Non-adiabatic effects within a single thermally-averaged potential energy surface: Thermal expansion and reaction rates of small molecules

TL;DR

This paper introduces a temperature-dependent effective potential that accounts for multiple electronic states, revealing significant impacts on molecular properties like bond length and reaction rates at finite temperatures.

Contribution

It develops a simple, accurate method to include low-lying electronic states in thermodynamic calculations, improving predictions of molecular behavior beyond the ground-state approximation.

Findings

Thermal expansion of Mn₂ is significantly affected by excited states.

Reaction rates of ozone are modified by up to 20% when including excited electronic states.

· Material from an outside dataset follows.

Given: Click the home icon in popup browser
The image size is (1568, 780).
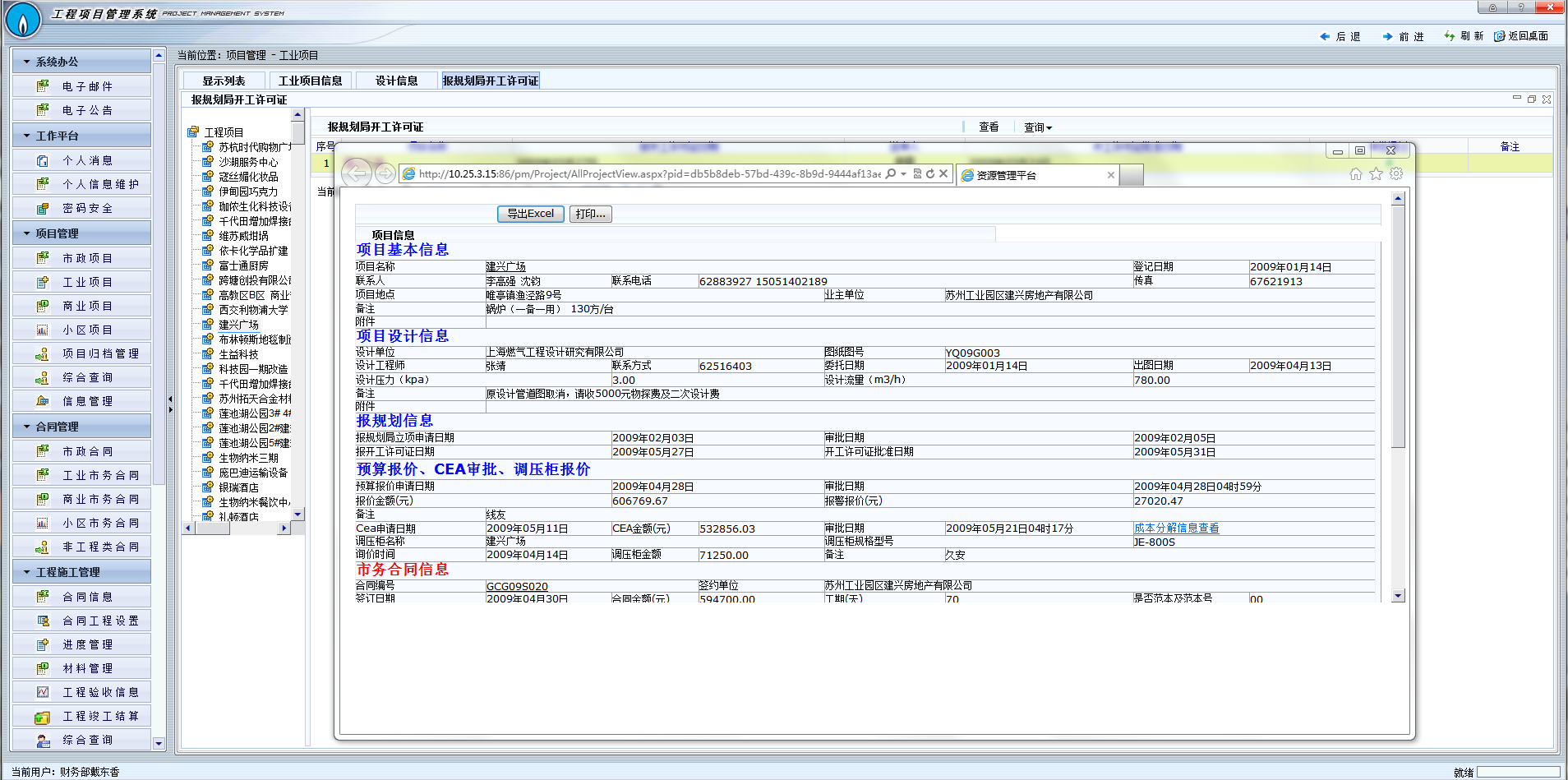Looking at the screenshot, I should 1356,174.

The method accurately reproduces electronic state populations at finite temperatures.

Abstract

At non-zero temperature and when a system has low-lying excited electronic states, the ground-state Born--Oppenheimer approximation breaks down and the low-lying electronic states are involved in any chemical process. In this work, we use a temperature-dependent effective potential for the nuclei which can accomodate the influence of an arbitrary number of electronic states in a simple way, while at the same time producing the correct Boltzmann equibrium distribution for the electronic part. With the help of this effective potential, we show that thermally-activated low-lying electronic states can have a significant effect in molecular properties for which electronic excitations are oftentimes ignored. We study the thermal expansion of the Manganese dimer, Mn$_2$, where we find that the average bond length experiences a change larger than the present experimental accuracy upon the inclusion of the excited states into the picture. We also show that, when these states are taken into account, reaction rate constants are modified. In particular, we study the opening of the ozone molecule, O$_3$, and show that in this case the rate is modified as much as a 20% with respect to the ground-state Born--Oppenheimer prediction.